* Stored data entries
══════════

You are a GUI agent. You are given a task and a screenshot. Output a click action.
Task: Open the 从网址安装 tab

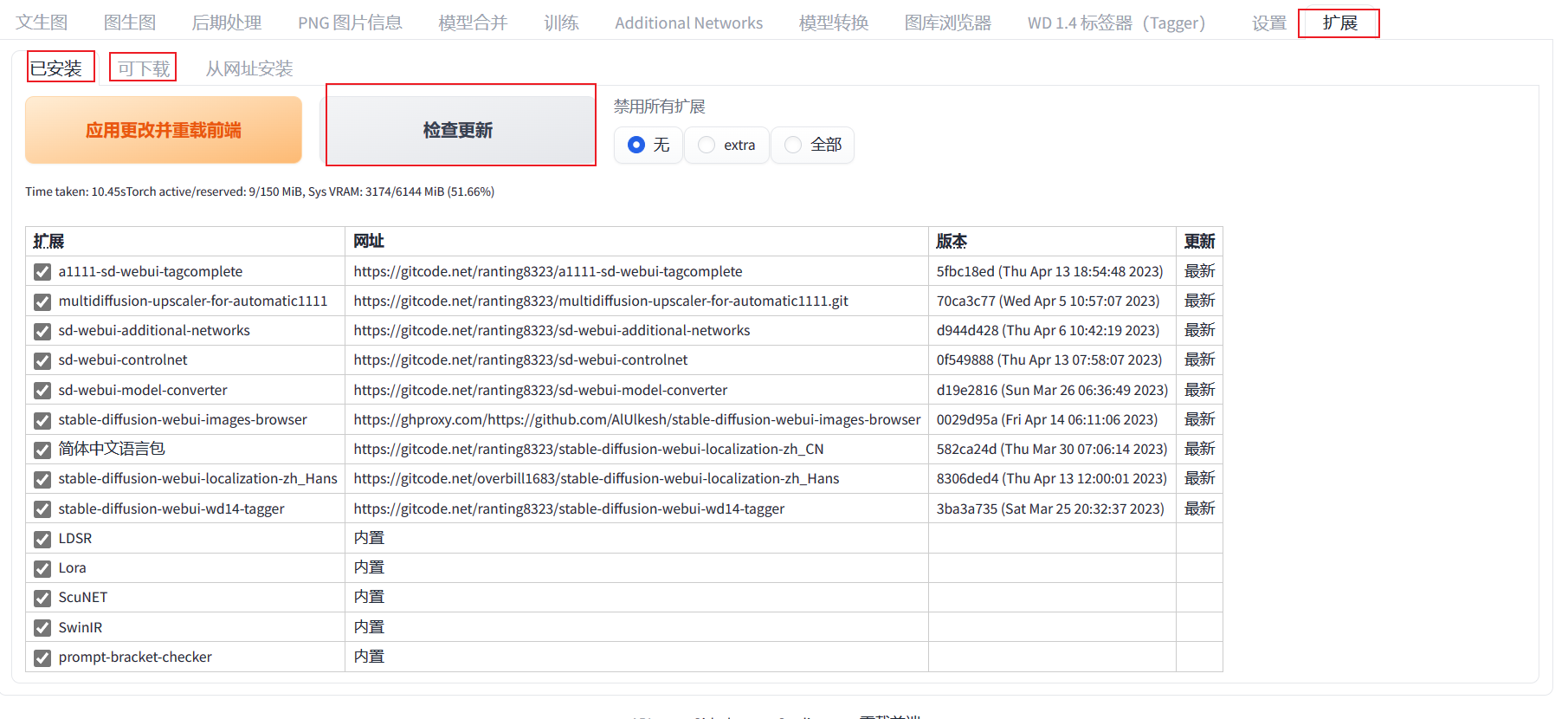pyautogui.click(x=249, y=68)
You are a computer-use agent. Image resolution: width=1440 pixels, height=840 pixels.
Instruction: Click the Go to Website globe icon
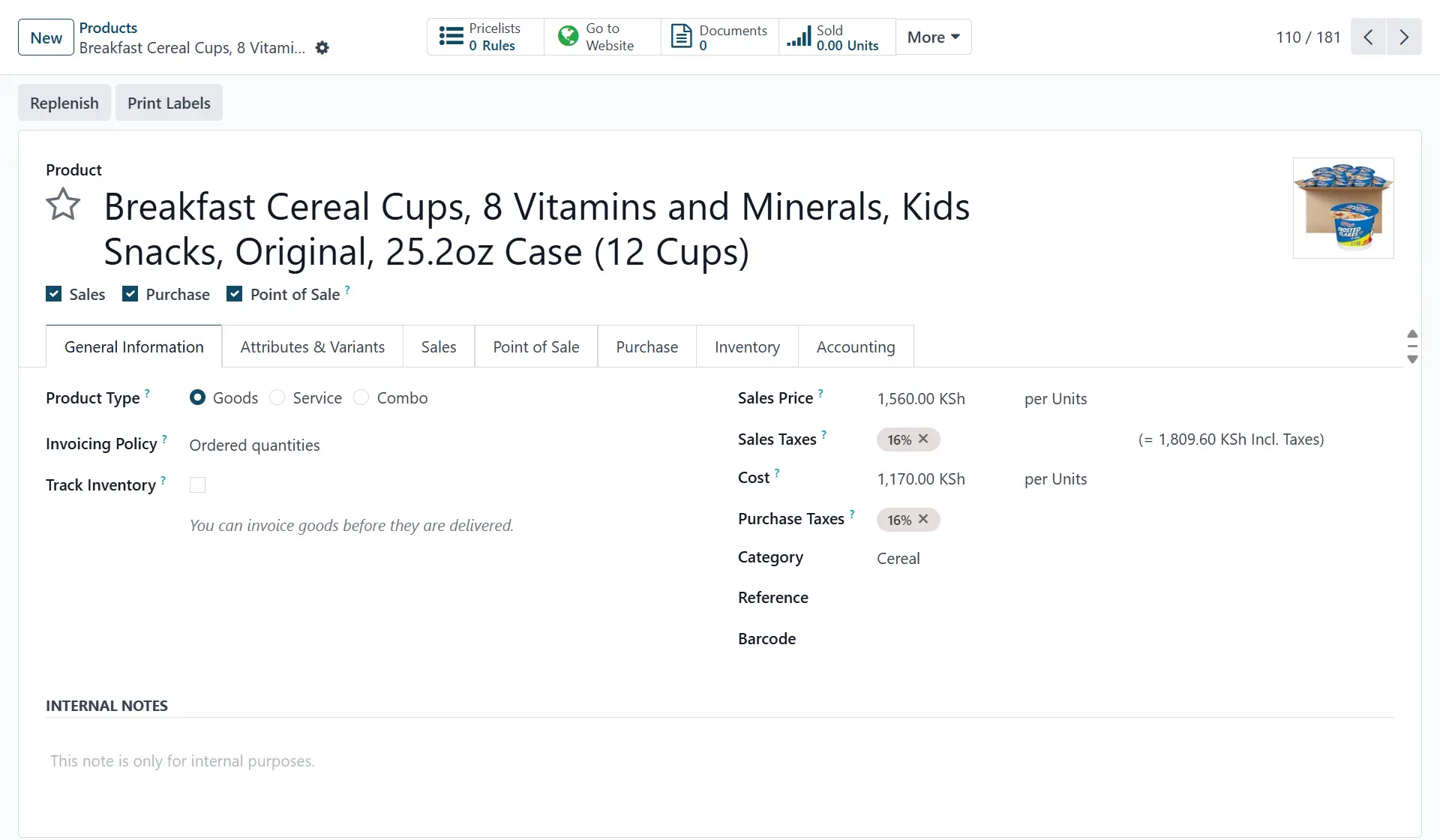click(x=568, y=37)
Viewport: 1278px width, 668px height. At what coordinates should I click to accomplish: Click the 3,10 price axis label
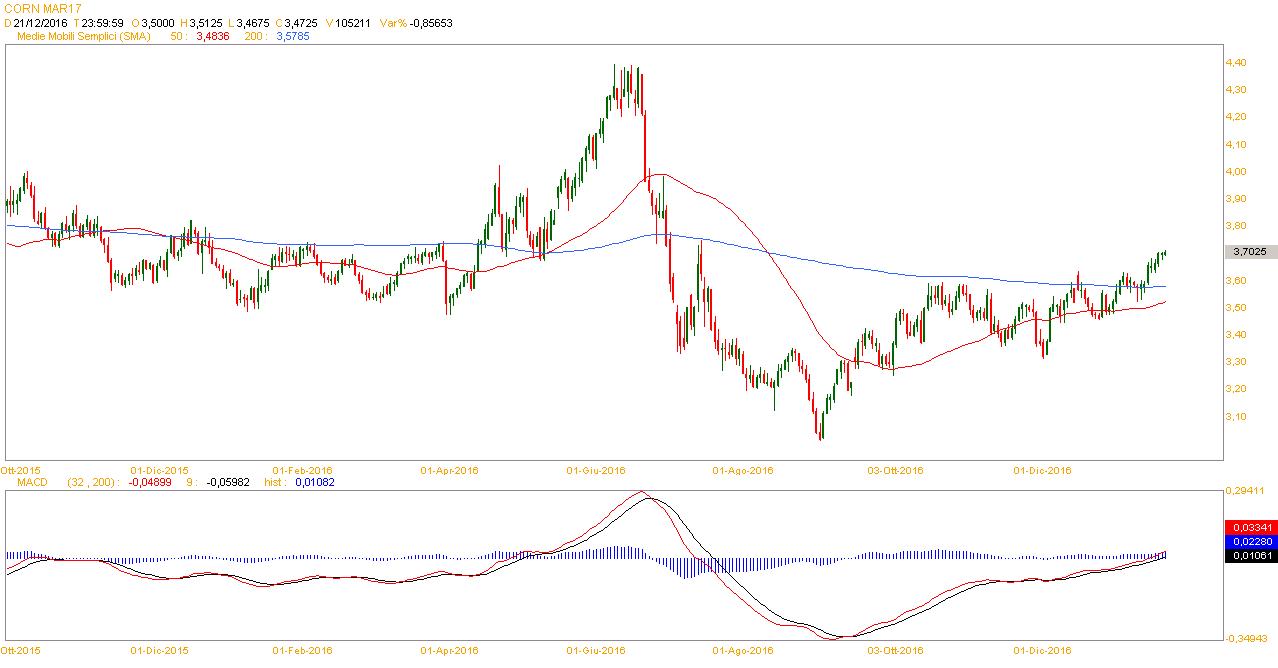(x=1236, y=416)
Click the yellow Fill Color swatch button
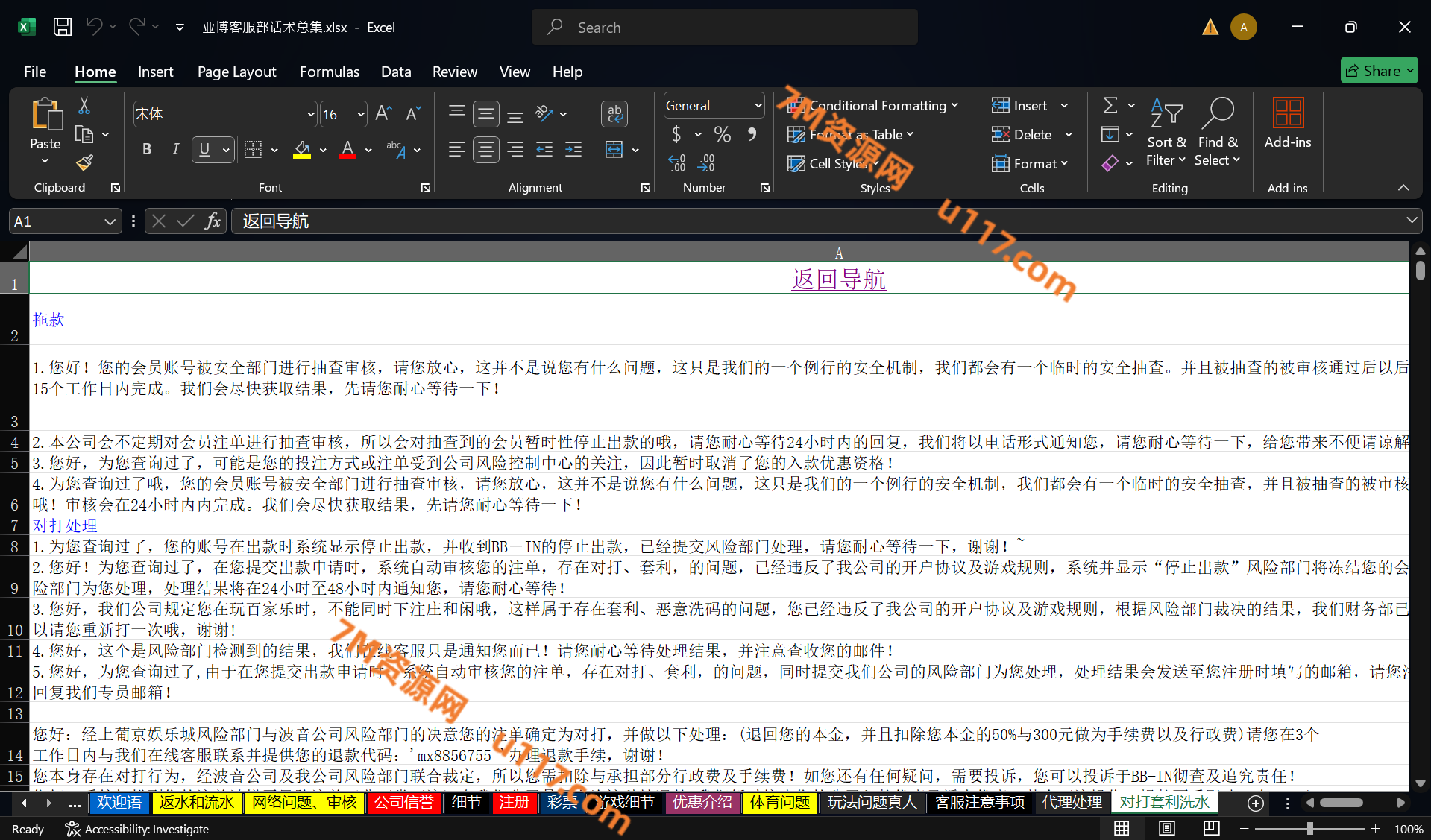The width and height of the screenshot is (1431, 840). pyautogui.click(x=302, y=150)

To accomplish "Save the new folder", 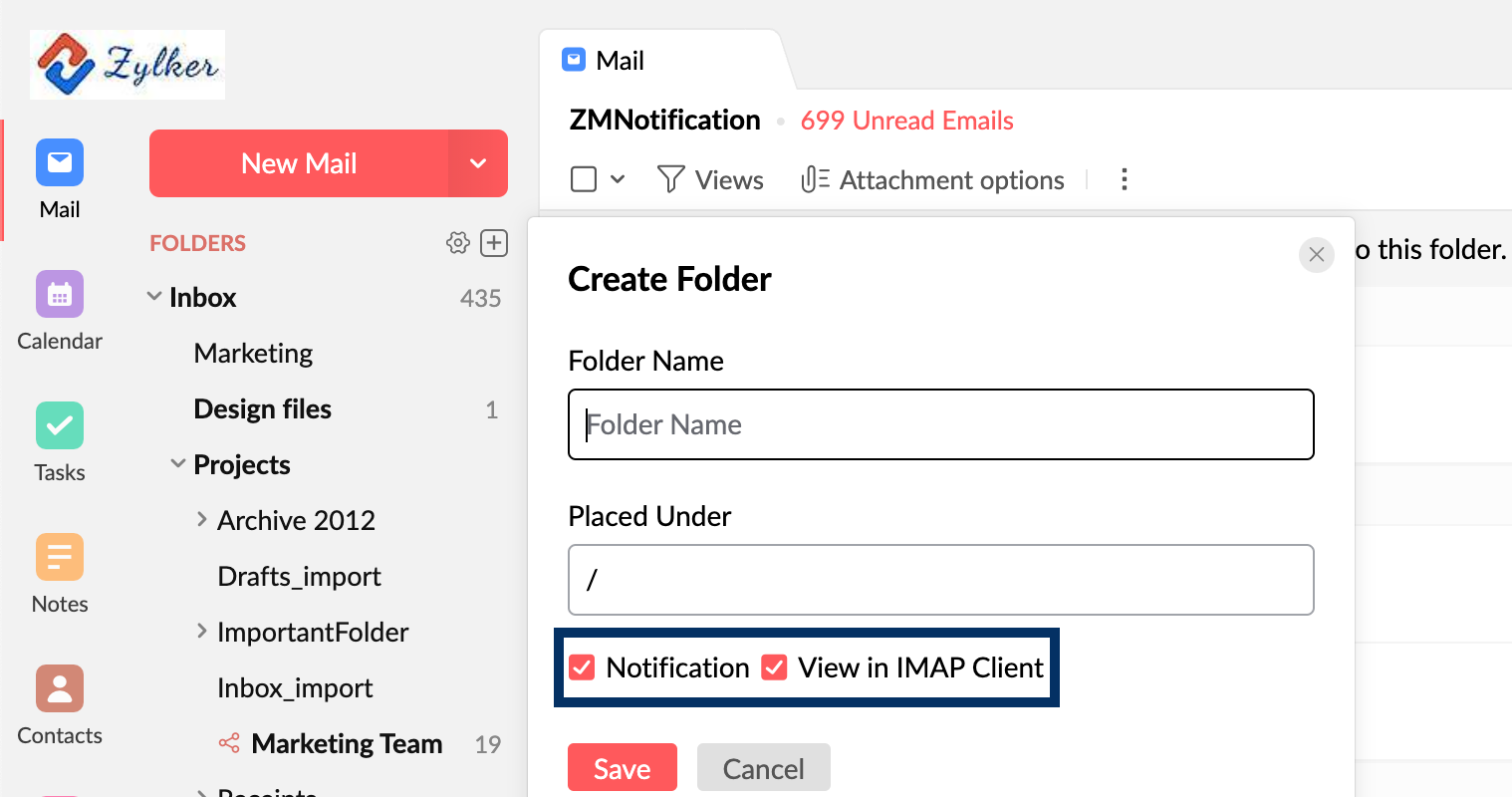I will [622, 768].
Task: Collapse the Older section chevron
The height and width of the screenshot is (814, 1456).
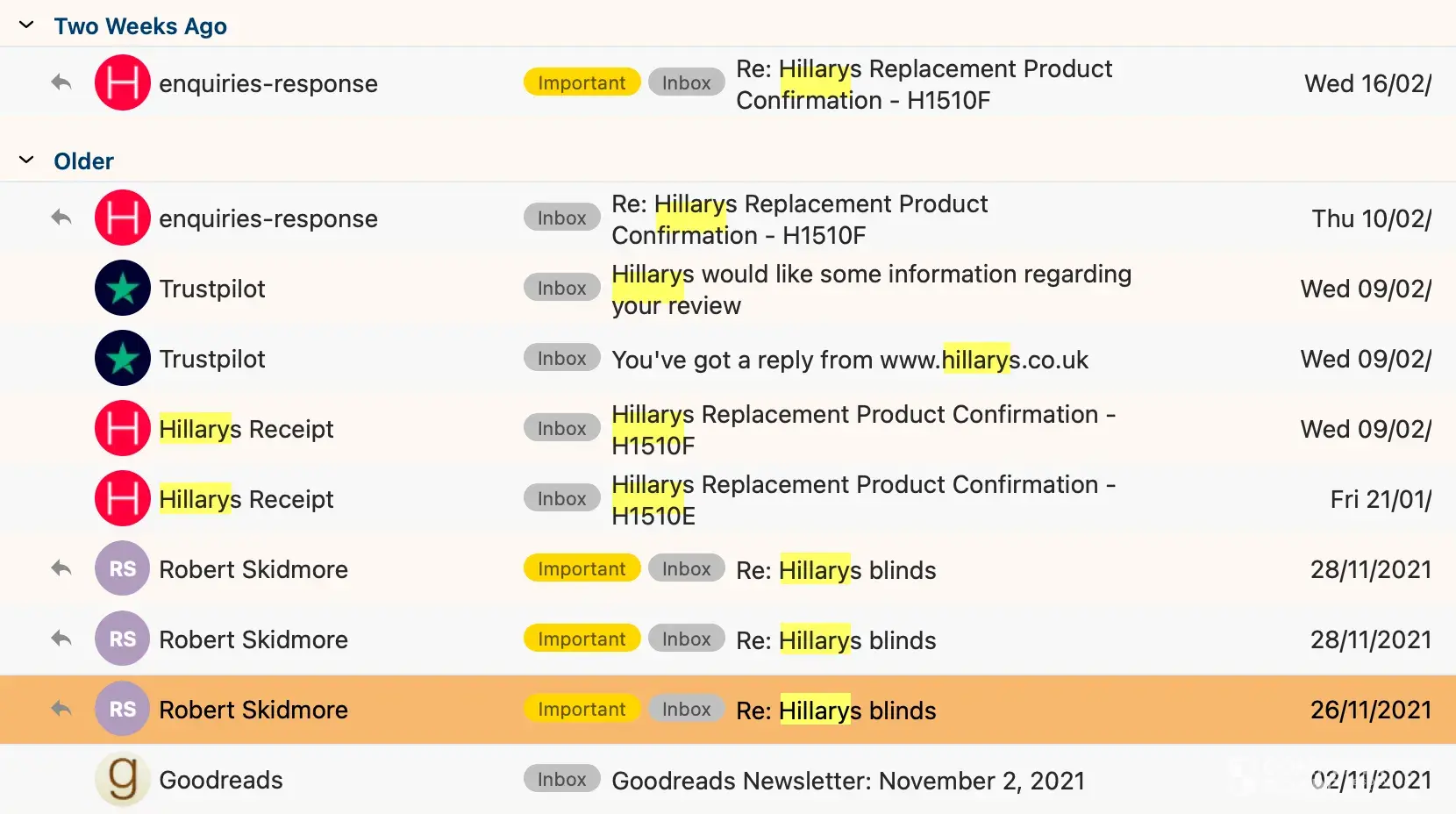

══════════

* Work item
In the records above, how many lines contain the word "agent"? Give the number alone.

* Solution to this problem
2